Nella mattinata di oggi si è svolta al Circolo Canottieri Lazio di Roma la conferenza stampa del candidato alla presidenza della FIH (Federazione Italiana Hockey), Sergio Mignardi, uscito sconfitto dalla tornata elettorale del 22 e 23 settembre scorsi. . Il tema della conferenza stampa,alla quale hanno partecipato anche l’avvocato Giovanni Fontana, Antonio Buccioni, presidente della Polisportiva Lazio, Pierpaolo Giuliani, Roberto Brocco e Francesco Cinti, è stato quello della presunta illegittimità della rielezione del Presidente uscente, Luca Di Mauro, giunto al quarto mandato. Per esser rieletto Di Mauro aveva bisogno del 55% dei voti, mentre lo sfidante del 51%;l’Assemblea Elettiva si è conclusa con l’assegnazione del 58% dei voti a Di Mauro che ha avuto 855 voti complessivi e il 42% a Mignardi. Nel corso di tutta la mattinata Mignardi ha preso a riferimento un dato, relativo a una vittoria, quella colta da Di Mauro, tale solo per uno scarto di 47 voti. Questo in base ai calcoli da lui forniti, che ovviamente non coincidono con quelli emersi dall’Assemblea Elettiva dove Di Mauro è stato eletto con una maggioranza di oltre 200 voti rispetto a Mignardi, chesi è guadagnato comunque ben oltre le 600 preferenze.
Il RICORSO - Mignardi ha spiegato che tramite le segnalazioni che gli sono pervenute dalle società che lo hanno sostenuto ha scoperto che ci sarebbero state delle irregolarità nelle procedure di convocazione, partecipazione ed attribuzioni dei voti alle società votanti. “La nostra politica era quella di superare il 45% che ci avrebbe consentito di fare altri passi” – dice Mignardi. Di Mauro,a quel punto, infatti, da regolamento non si sarebbe più potuto candidare e si sarebbe tenuta un’altra assemblea con altri candidati, alla quale Mignardi poteva invece presentarsi. La cosa non è andata in porto per 47 voti su 1469 (in base ai calcoli forniti da Mignardi, ndr). Cosa è successo? È successo che abbiamo cercato di capire l’andamento e la dinamica dell’assemblea. Sono arrivate quindi delle segnalazioni di altre società che indicavano una non corrispondenza fra ciò che era stato fatto e i voti assegnati. Questo è il punto centrale del ricorso. E’ stata fatta un’indagine e ci siamo accorti che la tabella di riferimento presa non era quella prevista dalla statuto e dal regolamento organico. È stata assunta come tabella di riferimento per l’attribuzione dei voti quella dell’anno 2011-2012 invece che quella del 2010-2011. L’assemblea essendo stata convocata il 30 luglio del 2012, l’anno di riferimento doveva essere appunto quella del 2010-2011”. Mignardi ha quindi spiegato la situazione che lo vede protagonista, spiegando inoltre che tutto questo è stato fatto non solo per quelli che hanno scelto lui per rinnovare la Federazione Hockey, ma anche per tutti quello che l’hanno accompagnato in questa avventura. Il candidato esclude però delle motivazioni politiche delle elezioni del nuovo presidente del Coni dietro tutta questa situazione: “Voglio specificare che io non ho mai fatto nessuna dichiarazione pro Malagò o pro Pagnozzi, quando sarà il momento si vedrà”. In verità, quello che rende gustosa questa vicenda è proprio il contesto in cuisi colloca, visto che tra pochi mesi ci saranno le elezioni per la Presidenza del Coni.
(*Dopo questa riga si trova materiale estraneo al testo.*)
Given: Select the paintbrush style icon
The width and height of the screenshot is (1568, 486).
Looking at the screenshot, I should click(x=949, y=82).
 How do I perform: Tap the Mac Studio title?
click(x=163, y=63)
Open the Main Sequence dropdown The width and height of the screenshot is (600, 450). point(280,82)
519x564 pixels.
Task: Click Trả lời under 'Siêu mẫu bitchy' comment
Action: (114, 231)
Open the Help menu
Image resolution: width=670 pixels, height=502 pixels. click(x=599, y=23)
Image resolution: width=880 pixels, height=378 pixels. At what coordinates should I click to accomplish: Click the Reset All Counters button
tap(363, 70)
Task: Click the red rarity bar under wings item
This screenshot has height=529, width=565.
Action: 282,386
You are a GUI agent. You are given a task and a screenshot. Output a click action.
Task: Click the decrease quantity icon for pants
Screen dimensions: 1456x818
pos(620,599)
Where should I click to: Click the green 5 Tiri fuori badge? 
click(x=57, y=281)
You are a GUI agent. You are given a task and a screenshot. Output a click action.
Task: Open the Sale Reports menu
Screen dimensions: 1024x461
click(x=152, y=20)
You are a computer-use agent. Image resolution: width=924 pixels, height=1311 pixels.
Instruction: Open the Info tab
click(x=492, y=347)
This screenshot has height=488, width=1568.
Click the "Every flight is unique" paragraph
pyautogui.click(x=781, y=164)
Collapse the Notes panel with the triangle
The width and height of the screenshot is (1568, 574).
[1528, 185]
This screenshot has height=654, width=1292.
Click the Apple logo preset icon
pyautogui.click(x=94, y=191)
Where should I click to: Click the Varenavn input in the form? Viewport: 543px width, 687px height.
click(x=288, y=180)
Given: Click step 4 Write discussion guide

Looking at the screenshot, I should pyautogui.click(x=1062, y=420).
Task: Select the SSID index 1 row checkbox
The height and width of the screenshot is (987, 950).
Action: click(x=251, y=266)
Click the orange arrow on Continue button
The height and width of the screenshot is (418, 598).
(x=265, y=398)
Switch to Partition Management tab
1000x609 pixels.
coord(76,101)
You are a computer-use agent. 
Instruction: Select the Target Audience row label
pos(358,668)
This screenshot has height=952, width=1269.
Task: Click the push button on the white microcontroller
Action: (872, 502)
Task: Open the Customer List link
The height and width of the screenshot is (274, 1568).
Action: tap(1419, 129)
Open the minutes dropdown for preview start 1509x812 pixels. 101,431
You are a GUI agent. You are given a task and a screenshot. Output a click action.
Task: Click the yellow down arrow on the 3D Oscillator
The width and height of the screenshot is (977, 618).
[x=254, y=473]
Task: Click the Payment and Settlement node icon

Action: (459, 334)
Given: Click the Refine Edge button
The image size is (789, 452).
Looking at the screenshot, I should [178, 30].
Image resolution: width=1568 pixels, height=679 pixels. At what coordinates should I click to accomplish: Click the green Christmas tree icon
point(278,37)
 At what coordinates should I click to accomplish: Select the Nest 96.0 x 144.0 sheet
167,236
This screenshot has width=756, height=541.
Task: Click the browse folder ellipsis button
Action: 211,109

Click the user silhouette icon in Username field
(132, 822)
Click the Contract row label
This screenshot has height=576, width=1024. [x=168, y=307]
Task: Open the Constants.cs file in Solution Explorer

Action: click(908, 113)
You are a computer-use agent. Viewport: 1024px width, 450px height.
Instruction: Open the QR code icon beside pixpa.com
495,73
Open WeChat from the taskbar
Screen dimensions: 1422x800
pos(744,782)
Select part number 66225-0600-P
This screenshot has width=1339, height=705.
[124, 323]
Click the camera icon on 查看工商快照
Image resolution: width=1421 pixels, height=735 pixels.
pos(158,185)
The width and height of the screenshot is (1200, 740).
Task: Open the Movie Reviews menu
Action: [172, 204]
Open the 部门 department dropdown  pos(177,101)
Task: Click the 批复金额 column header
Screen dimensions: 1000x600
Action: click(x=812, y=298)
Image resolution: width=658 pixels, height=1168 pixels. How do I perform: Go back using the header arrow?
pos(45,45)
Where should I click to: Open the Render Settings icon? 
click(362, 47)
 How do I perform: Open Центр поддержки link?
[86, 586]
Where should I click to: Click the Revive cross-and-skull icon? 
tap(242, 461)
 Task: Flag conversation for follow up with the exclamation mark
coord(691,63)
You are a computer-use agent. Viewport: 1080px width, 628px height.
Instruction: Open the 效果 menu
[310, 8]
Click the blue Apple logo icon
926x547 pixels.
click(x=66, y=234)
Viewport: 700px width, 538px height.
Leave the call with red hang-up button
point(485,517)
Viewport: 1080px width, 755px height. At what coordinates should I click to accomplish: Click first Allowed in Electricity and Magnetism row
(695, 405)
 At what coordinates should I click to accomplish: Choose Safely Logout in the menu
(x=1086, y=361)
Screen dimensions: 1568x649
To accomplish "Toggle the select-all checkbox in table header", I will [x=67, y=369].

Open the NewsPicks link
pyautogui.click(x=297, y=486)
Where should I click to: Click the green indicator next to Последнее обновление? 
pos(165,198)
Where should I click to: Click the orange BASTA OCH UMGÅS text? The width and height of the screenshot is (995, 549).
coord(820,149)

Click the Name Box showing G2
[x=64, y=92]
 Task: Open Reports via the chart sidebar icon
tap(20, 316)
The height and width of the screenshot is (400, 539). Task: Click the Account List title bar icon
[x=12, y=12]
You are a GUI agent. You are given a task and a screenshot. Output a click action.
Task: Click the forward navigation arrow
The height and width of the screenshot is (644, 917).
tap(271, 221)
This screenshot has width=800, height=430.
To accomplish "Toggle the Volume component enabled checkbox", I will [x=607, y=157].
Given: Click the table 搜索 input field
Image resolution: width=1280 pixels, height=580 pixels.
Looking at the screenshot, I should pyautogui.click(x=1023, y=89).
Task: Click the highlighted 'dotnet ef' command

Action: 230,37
PAROLA DELL’AVVOCATO- “L’alta Corte ha in carico il ricorso, abbiamo chiesto l’abbreviazione dei termini perché c’è una certa urgenza su quello che dovrò fare la federazione Hockey. Abbiamo fatto inoltre una serie d’istanze istruttorie, vogliamo oltre alla ripetizione dell’Assemblea anche che sia l’Alta Corte che vada a dire quali sono i voti che spettano alle società”. Poi l’avvocato Fontana ha fatto notare che con la ridistribuzione dei voti Mignardi avrebbe probabilmente superato anche il 50%: “Ci sono aspetti di mancanza di trasparenza,magari senza dolo, questo non lo vogliamo dire, rimaniamo nell’ambito sportivo, pensiamo che siano stati fatti dei meri errori, ma ci sono comunque casi pochi chiari e per questo è bene che ci sia un commissario a controllare”. La battaglia è quindi aperta e Mignardi non ha intenzione di lasciare la presa; a precisa domanda se si è pronti ad andare anche oltre l’Alta Corte, arrivando quindi anche al Tar, la risposta è stata secca e chiara: “sì, crediamo proprio di sì”.